Marcos Gómez Sancho, médico: «De 25.000 pacientes que hemos atendido, solo 3 o 4 han pedido la eutanasia. El problema real es que hay pocos servicios de Cuidados Paliativos»

* «En el momento en el que le aplicas la primera dosis de morfina, ese discurso desaparece y no vuelven hablar de ello nunca más. La demanda de eutanasia persistente, es absolutamente anecdótica en el entorno de los Cuidados Paliativos bien efectuados…  Quien aplica la eutanasia su objetivo es acabar con la vida del enfermo. Sin embargo yo al hacer una sedación paliativa mi objetivo es acabar con el sufrimiento del paciente. Diferencias la intencionalidad y desde el punto de vista ético esto es muy importante. Es una diferencia radical. A un enfermo le he quitado su sufrimiento y se ha muerto por su enfermedad y al otro paciente lo matan. La diferencia no puede ser más grande»


* «La ética médica es incompatible con la eutanasia. No hay ningún motivo para acabar con el sufriente y hay muchos recursos para acabar con el sufrimiento. Sería la crisis más grande de la historia de la medicina, otorgándole al médico un nuevo poder que nunca tuvo, que es el de gestionar la muerte de los enfermos. Va en contra de los principios de la historia de la medicina»

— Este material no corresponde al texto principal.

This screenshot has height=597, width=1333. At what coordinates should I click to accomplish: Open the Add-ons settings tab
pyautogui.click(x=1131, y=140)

Camino Católico.  «De 25.000 pacientes que hemos atendido, solo 3 o 4 han pedido la eutanasia». Lo dice Marcos Gómez Sancho, expresidente de la Sociedad Española de Cuidados Paliativos. Lleva 28 años trabajando como médico en unidades de paliativos. Sus palabras sobre la eutanasia y los cuidados paliativos se han hecho virales por su contundencia y su discurso no tiene desperdicio.

«Es habitual que cuando las personas enfermas llegan la primera vez al hospital, digan que se quieren morir. Preguntas que por qué y te dicen que tienen un cáncer de páncreas, un dolor extenuante y que llevan once días sin dormir por culpa del dolor», explica el doctor. Y no lo hace en cualquier sitio, si no enfrente del periodista Jordi Évole.

Gómez Sancho reconoce que él pediría lo mismo con ese dolor y con un mal tratamiento, ahora bien: «En el momento en el que le aplicas la primera dosis de morfina, ese discurso desaparece y no vuelven hablar de ello nunca más. La demanda de eutanasia persistente, es absolutamente anecdótica en el entorno de los Cuidados Paliativos bien efectuados».

Por eso reivindica: «Más que qué hacemos con esos tres -que piden la eutanasia-, hay que procurar pensar en lo que hacemos con los otros 25.000, y que se haga con todos los enfermos de España, que no se les hace». Cuenta que a él solo le ha solicitado la eutanasia persistentemente «un enfermo».

En la entrevista habla también sobre los casos más radicales: «Quien aplica la eutanasia su objetivo es acabar con la vida del enfermo. Sin embargo yo al hacer una sedación paliativa mi objetivo es acabar con el sufrimiento del paciente. Diferencias la intencionalidad y desde el punto de vista ético esto es muy importante. Es una diferencia radical. A un enfermo le he quitado su sufrimiento y se ha muerto por su enfermedad y al otro paciente lo matan. La diferencia no puede ser más grande Jordi», le dice con rotundidad. «El problema real es que hay pocos servicios de Cuidados Paliativos». 

La nefasta situación en España

«En España hay 120.000 personas que cada año necesitan Cuidados Paliativos especializados y solamente lo reciben la mitad. No hay unidades porque no se pone dinero. Porque no deben tener excesivo interés, porque si no, no se entiende después de que lo hayamos luchado tantos años. A lo mejor es porque los Cuidados Paliativos no es algo brillante. Es más brillante los trasplantes o las cirugías de élite, más que atender a pacientes avanzados o terminales».

«España según el informe de The Economist España ocupa en el mundo el lugar número 23 de cuidados paliativos y en Europa el 14. Solamente estamos por delante de Polonia, Portugal, Grecia y Lituania. Es un escándalo. Un país en estas circunstancias, ¿cómo va a legalizar alguna forma de acabar con los enfermos? Atiéndales usted primero. Lo mínimo que podemos hacer es que puedan elegir».

«La ética médica es incompatible con la eutanasia. No hay ningún motivo para acabar con el sufriente y hay muchos recursos para acabar con el sufrimiento. Sería la crisis más grande de la historia de la medicina, otorgándole al médico un nuevo poder que nunca tuvo, que es el de gestionar la muerte de los enfermos. Va en contra de los principios de la historia de la medicina».